EXERCISE AIM:
After finding the line containing "[User menu] (95, 17)" below, please output that line and each following one through the line containing "[OSN TV] (59, 1035)", exactly as written.

RECORDS:
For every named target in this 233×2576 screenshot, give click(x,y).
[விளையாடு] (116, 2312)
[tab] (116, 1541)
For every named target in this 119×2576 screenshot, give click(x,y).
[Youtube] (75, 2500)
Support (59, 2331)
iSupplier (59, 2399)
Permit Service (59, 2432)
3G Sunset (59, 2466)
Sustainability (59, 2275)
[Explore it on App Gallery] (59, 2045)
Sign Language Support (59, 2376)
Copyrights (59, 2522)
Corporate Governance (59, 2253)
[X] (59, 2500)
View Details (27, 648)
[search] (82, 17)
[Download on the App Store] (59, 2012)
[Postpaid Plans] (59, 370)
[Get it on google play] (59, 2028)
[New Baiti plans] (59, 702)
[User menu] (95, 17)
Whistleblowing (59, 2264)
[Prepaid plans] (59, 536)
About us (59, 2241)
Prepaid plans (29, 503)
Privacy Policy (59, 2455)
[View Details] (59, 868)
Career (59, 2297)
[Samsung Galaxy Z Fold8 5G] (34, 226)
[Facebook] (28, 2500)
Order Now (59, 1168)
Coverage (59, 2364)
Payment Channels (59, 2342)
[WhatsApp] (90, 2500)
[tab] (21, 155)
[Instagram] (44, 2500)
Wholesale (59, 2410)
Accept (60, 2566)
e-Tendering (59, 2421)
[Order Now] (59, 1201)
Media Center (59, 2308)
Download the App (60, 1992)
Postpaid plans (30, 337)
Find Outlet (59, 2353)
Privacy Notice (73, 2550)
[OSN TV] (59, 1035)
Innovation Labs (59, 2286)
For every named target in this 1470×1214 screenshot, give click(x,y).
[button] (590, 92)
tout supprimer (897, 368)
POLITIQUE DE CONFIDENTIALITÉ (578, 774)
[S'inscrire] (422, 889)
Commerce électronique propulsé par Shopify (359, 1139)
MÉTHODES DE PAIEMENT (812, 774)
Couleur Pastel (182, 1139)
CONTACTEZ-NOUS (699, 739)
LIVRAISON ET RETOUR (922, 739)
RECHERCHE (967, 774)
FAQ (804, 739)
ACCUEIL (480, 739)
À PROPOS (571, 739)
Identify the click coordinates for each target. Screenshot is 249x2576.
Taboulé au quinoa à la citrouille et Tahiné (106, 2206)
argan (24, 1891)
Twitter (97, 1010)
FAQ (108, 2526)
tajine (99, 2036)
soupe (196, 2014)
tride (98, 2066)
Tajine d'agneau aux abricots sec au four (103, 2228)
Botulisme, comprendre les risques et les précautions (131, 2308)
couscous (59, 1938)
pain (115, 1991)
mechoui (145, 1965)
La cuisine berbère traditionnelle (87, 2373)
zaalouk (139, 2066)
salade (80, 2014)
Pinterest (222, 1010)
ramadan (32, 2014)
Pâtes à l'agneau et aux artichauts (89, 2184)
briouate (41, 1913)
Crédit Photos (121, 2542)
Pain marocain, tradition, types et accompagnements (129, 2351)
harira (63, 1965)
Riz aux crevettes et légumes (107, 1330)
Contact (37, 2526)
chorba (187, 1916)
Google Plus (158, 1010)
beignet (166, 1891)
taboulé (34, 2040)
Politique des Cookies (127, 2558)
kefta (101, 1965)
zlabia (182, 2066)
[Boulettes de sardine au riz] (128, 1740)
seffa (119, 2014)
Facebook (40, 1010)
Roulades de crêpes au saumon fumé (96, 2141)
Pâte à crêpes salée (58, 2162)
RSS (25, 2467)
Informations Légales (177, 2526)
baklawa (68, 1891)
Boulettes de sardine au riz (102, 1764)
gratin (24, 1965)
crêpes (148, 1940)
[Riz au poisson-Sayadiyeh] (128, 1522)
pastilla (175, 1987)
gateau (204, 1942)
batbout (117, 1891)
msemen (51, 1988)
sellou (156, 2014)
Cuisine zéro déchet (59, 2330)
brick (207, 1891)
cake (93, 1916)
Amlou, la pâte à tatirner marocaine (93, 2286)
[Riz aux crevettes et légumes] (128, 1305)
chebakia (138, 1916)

TASK OUTPUT:
[User menu] (95, 17)
Whistleblowing (59, 2264)
[Prepaid plans] (59, 536)
About us (59, 2241)
Prepaid plans (29, 503)
Privacy Policy (59, 2455)
[View Details] (59, 868)
Career (59, 2297)
[Samsung Galaxy Z Fold8 5G] (34, 226)
[Facebook] (28, 2500)
Order Now (59, 1168)
Coverage (59, 2364)
Payment Channels (59, 2342)
[WhatsApp] (90, 2500)
[tab] (21, 155)
[Instagram] (44, 2500)
Wholesale (59, 2410)
Accept (60, 2566)
e-Tendering (59, 2421)
[Order Now] (59, 1201)
Media Center (59, 2308)
Download the App (60, 1992)
Postpaid plans (30, 337)
Find Outlet (59, 2353)
Privacy Notice (73, 2550)
[OSN TV] (59, 1035)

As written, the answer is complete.